[Start of section]

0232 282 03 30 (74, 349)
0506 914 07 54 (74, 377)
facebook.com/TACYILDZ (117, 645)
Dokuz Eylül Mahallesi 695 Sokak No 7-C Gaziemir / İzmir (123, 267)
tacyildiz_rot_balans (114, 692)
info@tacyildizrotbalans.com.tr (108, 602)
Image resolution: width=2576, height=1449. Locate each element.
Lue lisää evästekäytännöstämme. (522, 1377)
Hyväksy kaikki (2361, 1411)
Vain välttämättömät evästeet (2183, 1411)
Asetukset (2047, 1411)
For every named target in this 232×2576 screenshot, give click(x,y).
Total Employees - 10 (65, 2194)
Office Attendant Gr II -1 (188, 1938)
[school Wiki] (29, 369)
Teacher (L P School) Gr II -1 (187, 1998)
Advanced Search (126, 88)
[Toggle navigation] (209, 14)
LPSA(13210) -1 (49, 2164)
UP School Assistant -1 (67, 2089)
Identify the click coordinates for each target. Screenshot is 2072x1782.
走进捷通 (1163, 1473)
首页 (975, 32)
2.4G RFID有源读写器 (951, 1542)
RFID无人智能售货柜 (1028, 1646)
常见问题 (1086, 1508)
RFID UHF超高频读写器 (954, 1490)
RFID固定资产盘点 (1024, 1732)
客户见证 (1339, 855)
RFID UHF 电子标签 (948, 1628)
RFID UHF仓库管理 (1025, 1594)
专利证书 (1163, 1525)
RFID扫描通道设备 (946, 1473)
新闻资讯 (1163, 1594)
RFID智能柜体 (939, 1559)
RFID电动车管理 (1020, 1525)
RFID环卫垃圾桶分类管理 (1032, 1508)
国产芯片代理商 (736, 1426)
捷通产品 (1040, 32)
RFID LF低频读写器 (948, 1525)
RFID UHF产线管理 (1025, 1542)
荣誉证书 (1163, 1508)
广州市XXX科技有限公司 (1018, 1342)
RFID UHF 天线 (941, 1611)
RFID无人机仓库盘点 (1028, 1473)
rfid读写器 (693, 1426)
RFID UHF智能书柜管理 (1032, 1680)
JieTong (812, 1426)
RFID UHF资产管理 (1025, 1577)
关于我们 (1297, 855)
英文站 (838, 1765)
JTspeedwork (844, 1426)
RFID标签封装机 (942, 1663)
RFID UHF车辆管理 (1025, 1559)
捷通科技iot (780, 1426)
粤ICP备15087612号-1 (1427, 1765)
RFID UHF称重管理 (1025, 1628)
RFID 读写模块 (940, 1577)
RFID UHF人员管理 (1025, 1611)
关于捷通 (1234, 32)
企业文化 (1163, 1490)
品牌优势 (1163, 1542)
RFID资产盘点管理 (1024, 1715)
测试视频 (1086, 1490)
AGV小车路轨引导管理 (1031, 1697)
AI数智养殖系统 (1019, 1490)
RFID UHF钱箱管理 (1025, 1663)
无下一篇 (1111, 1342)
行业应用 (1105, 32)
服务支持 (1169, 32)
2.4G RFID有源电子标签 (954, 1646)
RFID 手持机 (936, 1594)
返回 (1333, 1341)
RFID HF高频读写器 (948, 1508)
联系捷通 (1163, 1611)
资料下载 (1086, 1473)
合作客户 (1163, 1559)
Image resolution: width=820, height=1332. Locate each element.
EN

[End of section]

EXERCISE INSTRUCTIONS |
Starting at the line above that holds "首页 (975, 32)" and ending at the line that holds "关于捷通 (1234, 32)", transcribe each line exactly and include no other lines.

SOLUTION TO THIS EXERCISE |
首页 (975, 32)
2.4G RFID有源读写器 (951, 1542)
RFID无人智能售货柜 (1028, 1646)
常见问题 (1086, 1508)
RFID UHF超高频读写器 (954, 1490)
RFID固定资产盘点 (1024, 1732)
客户见证 (1339, 855)
RFID UHF 电子标签 (948, 1628)
RFID UHF仓库管理 (1025, 1594)
专利证书 (1163, 1525)
RFID扫描通道设备 (946, 1473)
新闻资讯 (1163, 1594)
RFID智能柜体 (939, 1559)
RFID电动车管理 (1020, 1525)
RFID环卫垃圾桶分类管理 (1032, 1508)
国产芯片代理商 (736, 1426)
捷通产品 (1040, 32)
RFID LF低频读写器 (948, 1525)
RFID UHF产线管理 (1025, 1542)
荣誉证书 (1163, 1508)
广州市XXX科技有限公司 (1018, 1342)
RFID UHF 天线 (941, 1611)
RFID无人机仓库盘点 (1028, 1473)
rfid读写器 (693, 1426)
RFID UHF智能书柜管理 (1032, 1680)
JieTong (812, 1426)
RFID UHF资产管理 (1025, 1577)
关于我们 (1297, 855)
英文站 (838, 1765)
JTspeedwork (844, 1426)
RFID标签封装机 (942, 1663)
RFID UHF车辆管理 (1025, 1559)
捷通科技iot (780, 1426)
粤ICP备15087612号-1 (1427, 1765)
RFID UHF称重管理 (1025, 1628)
RFID 读写模块 (940, 1577)
RFID UHF人员管理 (1025, 1611)
关于捷通 (1234, 32)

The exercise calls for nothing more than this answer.